What is the amount of initial stretch a myocardial cell has before it contracts? (Just at the end of diastole) Preload
What is the amount of blood in each chamber at the very end of diastole? End Diastolic Volume (EDV)
How is preload related to EDV? Direct: the more preload (stretch), the more volume.
What is Starling's Law? Up to a point, the more preload (the greater the EDV), the better the contraction in myocardial cells and the higher the cardiac output. (starlings law is the relationship between stroke volume and EDV)
What happens during CHF to Starlings law? The relationsship between stroke volume and EDV is lost - more blood wants to come into the heart than the heart can pump out.
After a point, more preload produces no increase in ____________ and the high pressures which lead to the increase in preload produce _____________________? Cardiac output; produce pulmonary or systemic congestion and/or edema.
What type of medications help with CHF? Positive inotropic agents (like digoxin)
What is an inotrope? what do they do? A drug that effects the force of muscular contractions. They increase the force of contraction.
What is the amount of tension that myocardial cells have to produce in order to get blood out of the heart and into the aorta or pulmonary artery (at the end of systole)? Afterload
Is there much afterload in the atria? RV? LV? no, there is not much afterload in the atria. Fair amount of work in the R ventricle and lots of work in the L ventricles.

— Supplied data —

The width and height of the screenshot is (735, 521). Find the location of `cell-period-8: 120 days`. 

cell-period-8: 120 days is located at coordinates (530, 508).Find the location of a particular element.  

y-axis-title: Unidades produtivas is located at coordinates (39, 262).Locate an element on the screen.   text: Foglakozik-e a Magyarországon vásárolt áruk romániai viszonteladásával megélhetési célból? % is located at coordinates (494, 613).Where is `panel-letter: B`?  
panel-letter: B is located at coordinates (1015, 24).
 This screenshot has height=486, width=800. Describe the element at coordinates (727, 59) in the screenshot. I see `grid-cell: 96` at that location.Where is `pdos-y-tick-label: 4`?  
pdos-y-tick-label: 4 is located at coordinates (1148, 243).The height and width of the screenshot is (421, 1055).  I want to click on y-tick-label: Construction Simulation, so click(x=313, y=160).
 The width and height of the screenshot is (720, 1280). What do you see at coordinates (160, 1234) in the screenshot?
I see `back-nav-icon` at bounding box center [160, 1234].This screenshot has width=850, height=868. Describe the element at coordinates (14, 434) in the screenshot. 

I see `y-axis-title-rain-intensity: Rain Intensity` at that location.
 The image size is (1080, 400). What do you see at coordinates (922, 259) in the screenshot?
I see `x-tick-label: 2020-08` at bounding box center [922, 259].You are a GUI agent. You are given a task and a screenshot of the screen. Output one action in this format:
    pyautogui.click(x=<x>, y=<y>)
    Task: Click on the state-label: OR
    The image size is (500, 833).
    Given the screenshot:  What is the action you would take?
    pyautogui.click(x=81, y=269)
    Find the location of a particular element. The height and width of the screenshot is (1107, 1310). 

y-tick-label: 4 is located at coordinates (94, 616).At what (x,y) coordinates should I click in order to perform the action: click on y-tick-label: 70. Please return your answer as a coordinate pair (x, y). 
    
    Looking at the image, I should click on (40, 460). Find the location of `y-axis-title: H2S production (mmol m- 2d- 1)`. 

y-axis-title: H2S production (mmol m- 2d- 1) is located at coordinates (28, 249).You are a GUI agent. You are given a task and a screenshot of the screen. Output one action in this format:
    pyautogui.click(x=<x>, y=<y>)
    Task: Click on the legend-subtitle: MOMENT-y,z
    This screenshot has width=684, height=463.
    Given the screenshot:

— Instructions for the task —
Copy out the heart physiology study notes at the top of the page in full, word for word.

— Task output —
What is the amount of initial stretch a myocardial cell has before it contracts? (Just at the end of diastole) Preload
What is the amount of blood in each chamber at the very end of diastole? End Diastolic Volume (EDV)
How is preload related to EDV? Direct: the more preload (stretch), the more volume.
What is Starling's Law? Up to a point, the more preload (the greater the EDV), the better the contraction in myocardial cells and the higher the cardiac output. (starlings law is the relationship between stroke volume and EDV)
What happens during CHF to Starlings law? The relationsship between stroke volume and EDV is lost - more blood wants to come into the heart than the heart can pump out.
After a point, more preload produces no increase in ____________ and the high pressures which lead to the increase in preload produce _____________________? Cardiac output; produce pulmonary or systemic congestion and/or edema.
What type of medications help with CHF? Positive inotropic agents (like digoxin)
What is an inotrope? what do they do? A drug that effects the force of muscular contractions. They increase the force of contraction.
What is the amount of tension that myocardial cells have to produce in order to get blood out of the heart and into the aorta or pulmonary artery (at the end of systole)? Afterload
Is there much afterload in the atria? RV? LV? no, there is not much afterload in the atria. Fair amount of work in the R ventricle and lots of work in the L ventricles.